Concord West (also known as West Concord) is a suburb on the periphery of Sydney's inner-west, in the state of New South Wales, Australia. Concord West is located 16 km west of the Sydney central business district, in the local government area of the City of Canada Bay. Concord is a separate suburb, to the east.

Concord West is bordered on the west by Rhodes, Liberty Grove and Homebush Bay; to the south by North Strathfield and Homebush; and to the east by Concord, Breakfast Point, Cabarita and Mortlake. It shares the postcode of 2138 with Rhodes.

The suburb takes its namesake from the town of Concord, Massachusetts in the United States of America.

History
Concord takes its name from Concord, Massachusetts, in the United States. It was the site of the Battle of Concord, the first military engagements of the American Revolutionary War (1775–1778). Some historians believe the suburb was named Concord, to encourage a peaceful attitude between soldiers and settlers. The first land grants in the area were made in 1793.

Concord West was under the jurisdiction of Concord Council, until it amalgamated with Drummoyne Council in 2000 to form the City of Canada Bay. The surrounding parish is also named Concord Parish.

A major historical figure in the area was Thomas Walker (1804–1886), a philanthropist who lived in the Victorian Italianate mansion, Yaralla, on the shores of Parramatta River. When he died, Walker left substantial funds for the establishment of a convalescent hospital in the area. The hospital—known as the Thomas Walker Hospital—was designed by Sir John Sulman in the Federation Free Classical style and built on a large site north-west of Yaralla. It is now listed on the Register of the National Estate. Since the late 1970s, it has functioned as Rivendell Child, Adolescent and Family Unit, which specialises in the treatment of young people with psychological problems.

Walker's philanthropic work was continued by his daughter Dame Eadith Walker (1861–1937), who was awarded a Commander of the Order of the British Empire in 1919, and was made a Dame 1929. The family home, Yaralla, eventually became the Dame Eadith Walker Hospital; like the Thomas Walker Hospital, it was listed on the Register of the National Estate. Dame Eadith also aided in establishing the Concord Repatriation General Hospital.

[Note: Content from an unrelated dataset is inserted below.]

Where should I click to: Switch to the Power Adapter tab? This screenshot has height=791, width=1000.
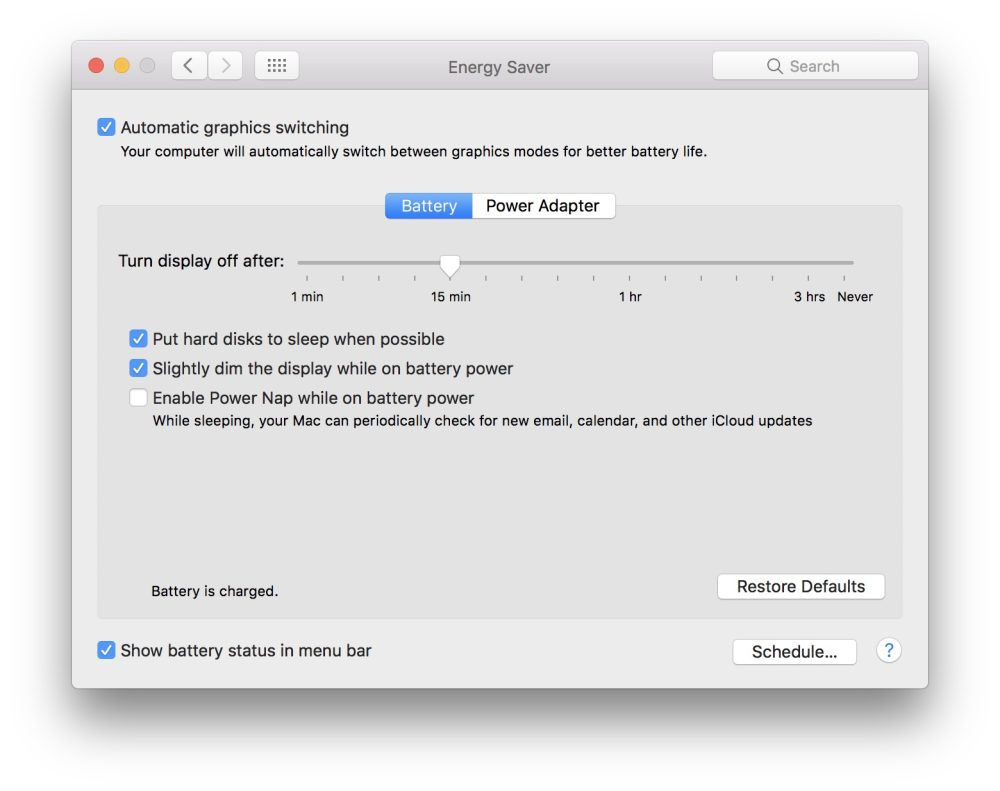(x=543, y=206)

The portion of Concord north and west of Concord Golf Club and Majors Bay Reserve was designated a separate suburb under the name "Concord West" and gazetted in 1993.

Heritage listings 
Concord West has a number of heritage-listed sites, including:
 Hospital Road: Thomas Walker Convalescent Hospital Buildings
 The Drive: Yaralla Estate

Commercial area
Concord West has a group of shops beside Concord West railway station. Another commercial area is located along Concord Road.

Visitors site
The Kokoda Track Memorial Walkway is a Walkway located near the repatriation Hospital which commemorates the Australian soldiers who participated in the New Guinea campaign during the Second World War.

Health
Concord West is home to one of Sydney's major hospitals, Concord Repatriation General Hospital (commonly known as Concord Hospital). Concord Hospital has its own postcode, 2139.

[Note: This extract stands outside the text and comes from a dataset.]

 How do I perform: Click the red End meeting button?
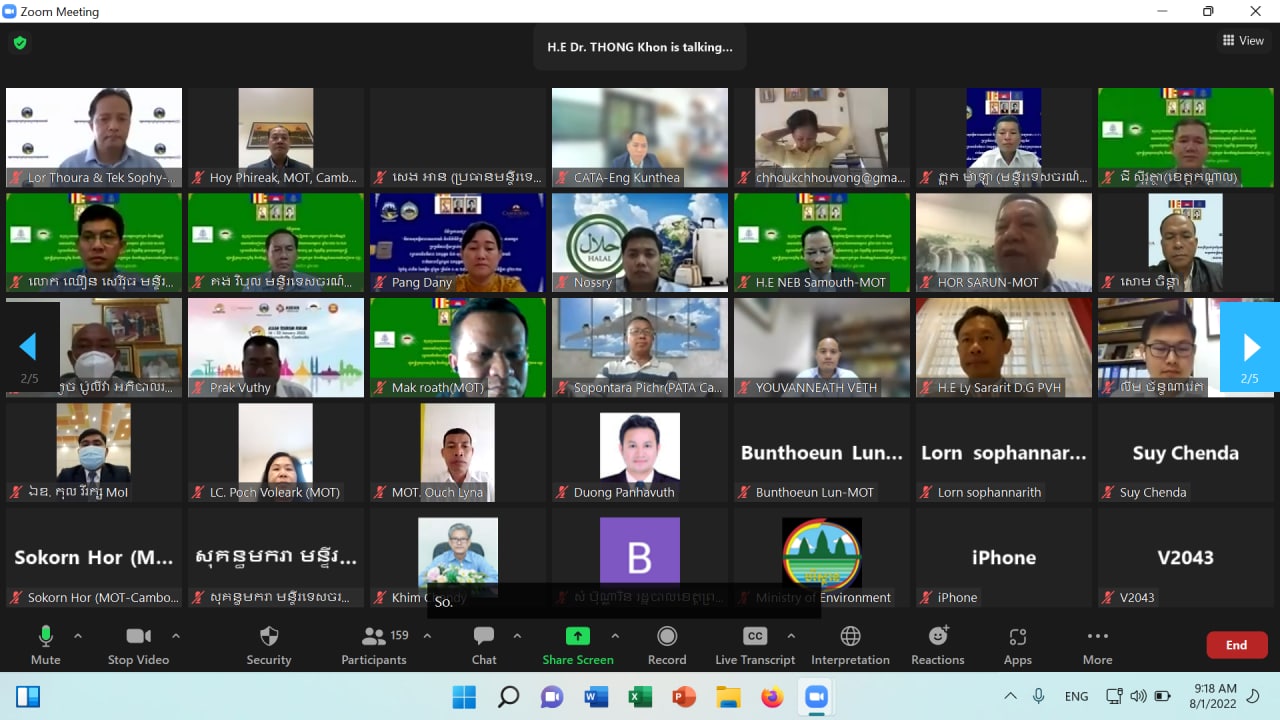coord(1236,645)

The hospital grounds, particularly around the Dame Edith Walker Hospital in the Yaralla Estate to the south, contain some remnants of critically endangered Sydney Turpentine-Ironbark Forest in a relatively intact state.

Transport
Concord West railway station is on the Northern Line of the Sydney Trains network.

There are also various Buses which service in and around the concord west area.

Churches
St. Ambrose Catholic Church

Pop culture
 Concord Repatriation General Hospital provides the external shots for the fictional All Saints General Western Hospital in the Australian television drama series All Saints.
 Australian mini series Bangkok Hilton was partly filmed in the grounds of the Thomas Walker Convalescent Hospital. 
Hollywood blockbuster Superman Returns features shots of Rivendell Hospital, portraying Vanderworth Mansion.

Population

Demographics
According to the 2016 census, there were 5,914 residents in Concord West. The most common ancestries in Concord West were Australian 16.9%, English 15.5%, Italian 13.8%, Chinese 9.1% and Irish 7.7%.  63.0% of people were born in Australia. The next most common countries of birth were China 4.9%, Italy 4.1%, South Korea 2.2% and India 1.9%. 60.3% of people spoke only English at home. Other languages spoken at home included Italian 7.8%, Mandarin 4.9%, Cantonese 3.6%, Greek 3.5% and Korean 2.8%. The most common responses for religion were Catholic 43.0%, No Religion 18.9% and Anglican 8.2%.

Notable residents
 Sydney Weekender host Mike Whitney 
 Award-winning journalist Reagan Murphy attended Concord West Public School (1968–72) and 1st Concord West Scouts.  
 Olympic bronze medalist David Anderson attended Concord West Public School 1940–1943.